The findings demonstrate that skeletal muscle pathways are tightly regulated by the circadian clock and that long-duration microgravity disrupts core-clock components and muscle-associated gene networks in ways that mirror aging-related molecular changes. This supports the hypothesis that spaceflight accelerates a clock-dependent, sarcopenia-like phenotype. The observation that many spaceflight DE genes are circadian in healthy tissue indicates that time-of-day regulation underlies susceptibility. Exercise timing/intensity and fasting modulate core-clock and muscle genes, in some cases opposing spaceflight/aging trends (e.g., Rorc, Atf4, Fabp3, Wnt5a, Ndufa4l2), suggesting potential mitigation strategies via Zeitgebers. The work emphasizes the importance of maintaining circadian alignment to preserve muscle mass and function during space missions and highlights targets for countermeasures. It also underscores that bedrest, a terrestrial analogue, recapitulates many of the molecular alterations, strengthening translational relevance.

This study integrates multi-omics datasets to show that long-term spaceflight induces clock-dependent dysregulation of skeletal muscle pathways, resembling aging-associated gene expression changes. It identifies core-clock and muscle genes (e.g., Rorc, Atf4, Myod1, Cdkn1a, Fabp3, Ndufa4l2, Wnt5a) as key nodes and shows that external Zeitgebers (exercise timing/intensity, fasting) can shift these molecular signatures, offering candidate countermeasures to mitigate microgravity-induced muscle atrophy. Future directions include: conducting time-course circadian experiments in spaceflight and aging cohorts; validating candidate interventions (time-restricted feeding, tailored exercise schedules) in controlled studies; developing non-invasive circadian monitoring tools for astronauts; and dissecting muscle-type-specific responses to optimize personalized countermeasures for long-duration missions.

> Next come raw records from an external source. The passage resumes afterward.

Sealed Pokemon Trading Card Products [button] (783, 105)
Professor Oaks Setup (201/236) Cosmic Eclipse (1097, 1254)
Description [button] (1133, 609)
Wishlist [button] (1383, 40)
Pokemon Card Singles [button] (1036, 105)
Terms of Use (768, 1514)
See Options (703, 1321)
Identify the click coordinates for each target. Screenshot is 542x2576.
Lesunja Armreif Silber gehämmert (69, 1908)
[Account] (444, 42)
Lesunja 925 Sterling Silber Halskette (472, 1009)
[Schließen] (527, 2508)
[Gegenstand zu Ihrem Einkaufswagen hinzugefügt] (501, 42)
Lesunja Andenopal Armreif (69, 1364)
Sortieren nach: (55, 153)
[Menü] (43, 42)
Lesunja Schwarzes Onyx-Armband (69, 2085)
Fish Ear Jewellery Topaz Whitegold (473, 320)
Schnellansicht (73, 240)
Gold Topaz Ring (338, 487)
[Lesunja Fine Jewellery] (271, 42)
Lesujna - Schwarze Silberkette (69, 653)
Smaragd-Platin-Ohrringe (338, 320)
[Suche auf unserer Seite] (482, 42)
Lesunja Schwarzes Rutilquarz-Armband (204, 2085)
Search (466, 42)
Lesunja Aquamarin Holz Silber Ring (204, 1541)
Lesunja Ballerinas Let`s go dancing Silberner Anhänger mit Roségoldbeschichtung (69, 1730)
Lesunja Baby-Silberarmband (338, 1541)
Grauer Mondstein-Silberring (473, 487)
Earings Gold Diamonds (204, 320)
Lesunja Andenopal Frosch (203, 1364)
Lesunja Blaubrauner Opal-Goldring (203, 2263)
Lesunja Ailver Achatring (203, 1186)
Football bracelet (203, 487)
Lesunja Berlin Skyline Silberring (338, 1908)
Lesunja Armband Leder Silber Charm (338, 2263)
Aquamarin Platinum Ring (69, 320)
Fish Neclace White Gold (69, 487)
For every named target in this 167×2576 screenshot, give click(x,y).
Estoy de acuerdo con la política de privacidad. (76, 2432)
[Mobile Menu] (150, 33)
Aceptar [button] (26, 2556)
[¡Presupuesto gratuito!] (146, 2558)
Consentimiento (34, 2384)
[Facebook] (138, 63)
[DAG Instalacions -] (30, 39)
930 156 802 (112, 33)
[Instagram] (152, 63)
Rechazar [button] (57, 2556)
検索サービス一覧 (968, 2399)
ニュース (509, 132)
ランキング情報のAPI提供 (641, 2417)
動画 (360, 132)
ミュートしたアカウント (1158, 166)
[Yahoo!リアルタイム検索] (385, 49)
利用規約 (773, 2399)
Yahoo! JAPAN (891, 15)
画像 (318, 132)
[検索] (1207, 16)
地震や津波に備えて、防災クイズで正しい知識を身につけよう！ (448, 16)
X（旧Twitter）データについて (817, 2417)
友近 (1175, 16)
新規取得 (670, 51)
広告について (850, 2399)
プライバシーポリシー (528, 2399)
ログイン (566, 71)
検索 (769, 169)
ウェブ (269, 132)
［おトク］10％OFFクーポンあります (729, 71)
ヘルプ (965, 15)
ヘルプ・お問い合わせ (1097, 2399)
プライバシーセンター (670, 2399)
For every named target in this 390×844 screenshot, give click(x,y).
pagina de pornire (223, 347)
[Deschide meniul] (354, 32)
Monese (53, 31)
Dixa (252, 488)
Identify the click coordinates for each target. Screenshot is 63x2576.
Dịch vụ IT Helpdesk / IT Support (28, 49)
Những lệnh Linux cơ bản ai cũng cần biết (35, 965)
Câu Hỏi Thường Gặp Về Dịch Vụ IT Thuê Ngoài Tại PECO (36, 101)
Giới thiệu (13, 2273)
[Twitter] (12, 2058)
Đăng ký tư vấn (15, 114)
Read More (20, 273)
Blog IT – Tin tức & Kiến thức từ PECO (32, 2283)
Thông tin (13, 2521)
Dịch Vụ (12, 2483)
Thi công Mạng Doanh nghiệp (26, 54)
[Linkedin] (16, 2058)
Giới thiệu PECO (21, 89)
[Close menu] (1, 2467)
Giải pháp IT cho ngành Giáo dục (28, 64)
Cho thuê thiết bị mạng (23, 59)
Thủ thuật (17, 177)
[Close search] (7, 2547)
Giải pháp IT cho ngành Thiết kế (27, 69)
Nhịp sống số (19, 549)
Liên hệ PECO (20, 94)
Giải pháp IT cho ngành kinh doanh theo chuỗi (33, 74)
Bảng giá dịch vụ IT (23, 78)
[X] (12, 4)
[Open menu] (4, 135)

Key limitations include reliance on single time-point sampling for most spaceflight and aging datasets, precluding full circadian phase/amplitude resolution; heterogeneity across species (mouse vs human), sexes, and muscle types (slow vs fast twitch) that may differentially respond to microgravity; varying durations and conditions across studies (e.g., habitat differences in spaceflight datasets); and the integrative nature of re-analysis, which, despite uniform pipelines, may still be impacted by batch and technical variability. Limited availability of circadian time-course datasets in aging and spaceflight contexts restricts causal inference regarding rhythmicity changes.